04-05-10
Freiwilliges ökologisches Jahr: Zuschüsse gestrichen
Siebeneichen (ik) – Das Freiwilligen Ökologische Jahr (FÖJ) bietet jungen Menschen eine Möglichkeit, für Umwelt und Natur praktisch tätig zu sein und gleichzeitig ökologische und umweltpolitische Zusammenhänge besser zu verstehen. Das FÖJ hat sich bundesweit als eine erfolgreiche Verbindung von aktivem Engagement für die Umwelt, Umweltbildungsjahr sowie Jahr der Persönlichkeitsentwicklung und Berufsorientierung etabliert. Das geht bekanntlich nicht ohne Geld, denn irgendwie muss das ja auch finanziert werden – und da taucht nun das Problem auf: Die Landesregierung hat die Zuschüsse von 1,4 Millionen Euro auf eine Million gekürzt.
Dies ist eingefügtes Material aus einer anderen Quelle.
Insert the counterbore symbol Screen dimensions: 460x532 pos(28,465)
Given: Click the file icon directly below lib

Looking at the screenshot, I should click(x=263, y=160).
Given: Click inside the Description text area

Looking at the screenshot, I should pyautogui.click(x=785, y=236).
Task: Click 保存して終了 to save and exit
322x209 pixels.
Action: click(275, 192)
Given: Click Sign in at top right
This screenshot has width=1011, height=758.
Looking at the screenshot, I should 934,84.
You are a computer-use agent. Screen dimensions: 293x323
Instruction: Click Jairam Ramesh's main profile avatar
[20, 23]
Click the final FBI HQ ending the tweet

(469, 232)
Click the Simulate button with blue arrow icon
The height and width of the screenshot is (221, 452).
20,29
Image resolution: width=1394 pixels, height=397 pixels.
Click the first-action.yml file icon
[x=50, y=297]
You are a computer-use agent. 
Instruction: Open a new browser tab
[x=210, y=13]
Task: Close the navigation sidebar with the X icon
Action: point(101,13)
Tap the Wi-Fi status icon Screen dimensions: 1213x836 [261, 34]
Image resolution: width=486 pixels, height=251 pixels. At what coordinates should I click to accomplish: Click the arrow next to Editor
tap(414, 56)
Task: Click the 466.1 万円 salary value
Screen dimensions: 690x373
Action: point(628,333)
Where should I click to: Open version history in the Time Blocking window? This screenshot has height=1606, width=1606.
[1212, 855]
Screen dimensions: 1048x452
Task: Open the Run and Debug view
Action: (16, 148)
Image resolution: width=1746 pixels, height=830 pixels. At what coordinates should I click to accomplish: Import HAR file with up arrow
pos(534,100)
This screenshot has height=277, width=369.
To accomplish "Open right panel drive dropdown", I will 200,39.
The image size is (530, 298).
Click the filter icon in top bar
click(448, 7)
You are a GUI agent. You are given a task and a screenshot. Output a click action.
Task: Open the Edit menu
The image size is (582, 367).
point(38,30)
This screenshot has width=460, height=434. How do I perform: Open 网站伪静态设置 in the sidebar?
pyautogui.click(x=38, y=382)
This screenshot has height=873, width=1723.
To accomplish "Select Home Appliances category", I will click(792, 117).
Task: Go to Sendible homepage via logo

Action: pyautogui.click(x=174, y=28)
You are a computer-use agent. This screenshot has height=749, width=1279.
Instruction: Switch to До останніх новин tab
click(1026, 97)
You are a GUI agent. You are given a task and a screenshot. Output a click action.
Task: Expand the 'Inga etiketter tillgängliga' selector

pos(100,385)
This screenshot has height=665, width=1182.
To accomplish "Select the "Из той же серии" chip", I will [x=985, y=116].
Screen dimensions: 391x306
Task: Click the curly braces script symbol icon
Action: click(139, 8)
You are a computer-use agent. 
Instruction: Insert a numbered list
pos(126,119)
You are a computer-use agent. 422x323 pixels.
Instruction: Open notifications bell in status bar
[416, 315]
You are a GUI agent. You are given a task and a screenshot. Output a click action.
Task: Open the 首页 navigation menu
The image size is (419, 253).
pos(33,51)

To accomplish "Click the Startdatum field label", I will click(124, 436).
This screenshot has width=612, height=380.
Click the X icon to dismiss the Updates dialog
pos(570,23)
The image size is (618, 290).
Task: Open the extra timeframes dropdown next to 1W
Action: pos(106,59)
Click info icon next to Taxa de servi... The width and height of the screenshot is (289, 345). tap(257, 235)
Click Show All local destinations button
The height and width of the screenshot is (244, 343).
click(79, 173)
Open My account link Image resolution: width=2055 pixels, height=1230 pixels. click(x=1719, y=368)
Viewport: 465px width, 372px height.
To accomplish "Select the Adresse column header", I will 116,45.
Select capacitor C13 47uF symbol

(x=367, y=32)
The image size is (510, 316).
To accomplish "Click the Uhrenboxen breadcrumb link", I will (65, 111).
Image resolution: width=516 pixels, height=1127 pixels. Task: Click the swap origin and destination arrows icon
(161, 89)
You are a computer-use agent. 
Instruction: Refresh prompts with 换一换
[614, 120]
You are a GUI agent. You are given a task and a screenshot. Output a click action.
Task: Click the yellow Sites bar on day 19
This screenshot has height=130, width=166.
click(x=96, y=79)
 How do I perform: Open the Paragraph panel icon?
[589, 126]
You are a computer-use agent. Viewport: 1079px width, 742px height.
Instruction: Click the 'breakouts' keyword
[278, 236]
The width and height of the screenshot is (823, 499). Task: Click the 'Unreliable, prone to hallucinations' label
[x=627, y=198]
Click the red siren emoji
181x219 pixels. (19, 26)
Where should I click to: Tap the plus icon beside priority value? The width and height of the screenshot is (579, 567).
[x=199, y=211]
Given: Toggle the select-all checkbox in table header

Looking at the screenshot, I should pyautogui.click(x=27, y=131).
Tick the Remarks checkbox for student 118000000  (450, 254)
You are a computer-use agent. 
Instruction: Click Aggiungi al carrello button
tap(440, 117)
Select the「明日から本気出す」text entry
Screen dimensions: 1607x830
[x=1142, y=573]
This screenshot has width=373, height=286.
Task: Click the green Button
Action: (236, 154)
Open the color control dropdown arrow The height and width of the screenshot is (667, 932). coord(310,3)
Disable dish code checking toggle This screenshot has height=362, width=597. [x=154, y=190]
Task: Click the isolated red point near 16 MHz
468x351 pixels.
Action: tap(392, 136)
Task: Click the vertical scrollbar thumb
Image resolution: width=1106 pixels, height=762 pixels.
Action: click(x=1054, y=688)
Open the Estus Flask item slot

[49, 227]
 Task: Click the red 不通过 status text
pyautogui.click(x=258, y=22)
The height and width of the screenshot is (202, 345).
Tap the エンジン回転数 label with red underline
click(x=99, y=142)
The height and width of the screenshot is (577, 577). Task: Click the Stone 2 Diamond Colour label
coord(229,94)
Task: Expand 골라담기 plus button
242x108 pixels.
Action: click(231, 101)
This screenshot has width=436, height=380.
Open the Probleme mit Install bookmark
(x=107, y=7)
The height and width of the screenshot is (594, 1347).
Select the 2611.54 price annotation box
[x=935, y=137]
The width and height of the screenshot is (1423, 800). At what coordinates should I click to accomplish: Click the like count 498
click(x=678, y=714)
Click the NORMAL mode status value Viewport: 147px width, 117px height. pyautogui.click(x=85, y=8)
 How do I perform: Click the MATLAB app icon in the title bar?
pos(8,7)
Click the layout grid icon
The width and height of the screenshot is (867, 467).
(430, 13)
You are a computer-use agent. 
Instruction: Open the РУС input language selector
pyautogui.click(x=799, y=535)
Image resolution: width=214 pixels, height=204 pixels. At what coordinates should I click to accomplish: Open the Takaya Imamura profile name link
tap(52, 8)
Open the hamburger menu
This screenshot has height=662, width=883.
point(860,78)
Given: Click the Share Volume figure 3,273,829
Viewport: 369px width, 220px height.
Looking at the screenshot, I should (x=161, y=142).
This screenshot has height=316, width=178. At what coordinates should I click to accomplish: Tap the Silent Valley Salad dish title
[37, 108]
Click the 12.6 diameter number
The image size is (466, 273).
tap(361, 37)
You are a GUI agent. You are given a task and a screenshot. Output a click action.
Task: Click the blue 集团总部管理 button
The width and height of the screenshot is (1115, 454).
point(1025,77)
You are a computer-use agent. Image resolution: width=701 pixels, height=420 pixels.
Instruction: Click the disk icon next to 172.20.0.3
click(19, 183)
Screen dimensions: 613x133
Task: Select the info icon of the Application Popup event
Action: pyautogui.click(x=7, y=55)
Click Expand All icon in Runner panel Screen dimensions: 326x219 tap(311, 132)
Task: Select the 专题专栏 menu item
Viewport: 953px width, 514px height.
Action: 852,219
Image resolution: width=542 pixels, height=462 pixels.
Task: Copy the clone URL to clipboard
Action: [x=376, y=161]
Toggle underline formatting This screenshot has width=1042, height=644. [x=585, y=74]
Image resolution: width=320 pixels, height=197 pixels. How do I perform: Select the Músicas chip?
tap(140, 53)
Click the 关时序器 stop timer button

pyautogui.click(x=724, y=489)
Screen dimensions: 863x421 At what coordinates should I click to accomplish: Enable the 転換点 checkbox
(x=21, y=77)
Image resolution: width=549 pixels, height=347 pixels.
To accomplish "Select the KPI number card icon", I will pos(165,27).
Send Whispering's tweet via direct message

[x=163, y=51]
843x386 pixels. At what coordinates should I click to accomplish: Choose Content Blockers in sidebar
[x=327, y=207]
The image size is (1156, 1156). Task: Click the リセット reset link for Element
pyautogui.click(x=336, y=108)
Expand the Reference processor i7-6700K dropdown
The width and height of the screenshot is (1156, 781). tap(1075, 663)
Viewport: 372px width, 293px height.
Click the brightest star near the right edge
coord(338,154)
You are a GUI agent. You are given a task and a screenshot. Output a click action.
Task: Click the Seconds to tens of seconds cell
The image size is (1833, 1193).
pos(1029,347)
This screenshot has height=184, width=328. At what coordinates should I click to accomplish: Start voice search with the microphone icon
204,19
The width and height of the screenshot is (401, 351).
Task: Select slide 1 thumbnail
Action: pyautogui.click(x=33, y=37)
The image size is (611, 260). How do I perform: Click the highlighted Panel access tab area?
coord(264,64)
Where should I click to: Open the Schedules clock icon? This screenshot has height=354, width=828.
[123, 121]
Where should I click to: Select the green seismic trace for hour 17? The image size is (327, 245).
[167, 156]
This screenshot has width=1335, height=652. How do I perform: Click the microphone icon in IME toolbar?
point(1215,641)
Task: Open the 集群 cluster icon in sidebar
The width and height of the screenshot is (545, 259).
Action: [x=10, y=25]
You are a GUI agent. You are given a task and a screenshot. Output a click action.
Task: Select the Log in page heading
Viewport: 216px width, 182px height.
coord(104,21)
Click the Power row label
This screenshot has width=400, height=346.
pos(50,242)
Die NABU-Gruppe Büchen ist seit Beginn (1991) des FÖJ in Schleswig-Holstein Einsatzstelle für zwei FÖJlerinnen und kann in dieser FÖJ-Generation das zwanzigste Jubiläum feiern. Ein freudiges Ereignis also – doch wenn die Finanzierung dem NABU-Verband Büchen die Zuschüsse kürzt, muss mehr Eigenkapital aufgebracht werden, und das ist nach Auskunft des ersten Vorsitzenden Karl-Heinz Weber nicht möglich. Nach den Kürzungen müssen die Einsatzstellen pro FÖJler vierhundert Euro zahlen – im geplanten zweiten (der bereits im Gespräch ist) Kürzungsschritt sogar tausend Euro. Der Büchener NABU-Verband lebt jedoch von seinen Mitgliedsbeiträgen und kann solche Summen nicht aufbringen. Sie sind geradezu utopisch. Nun ist guter Rat teuer, denn das Jubiläumsjahr könnte unter diesen Umständen nicht stattfinden.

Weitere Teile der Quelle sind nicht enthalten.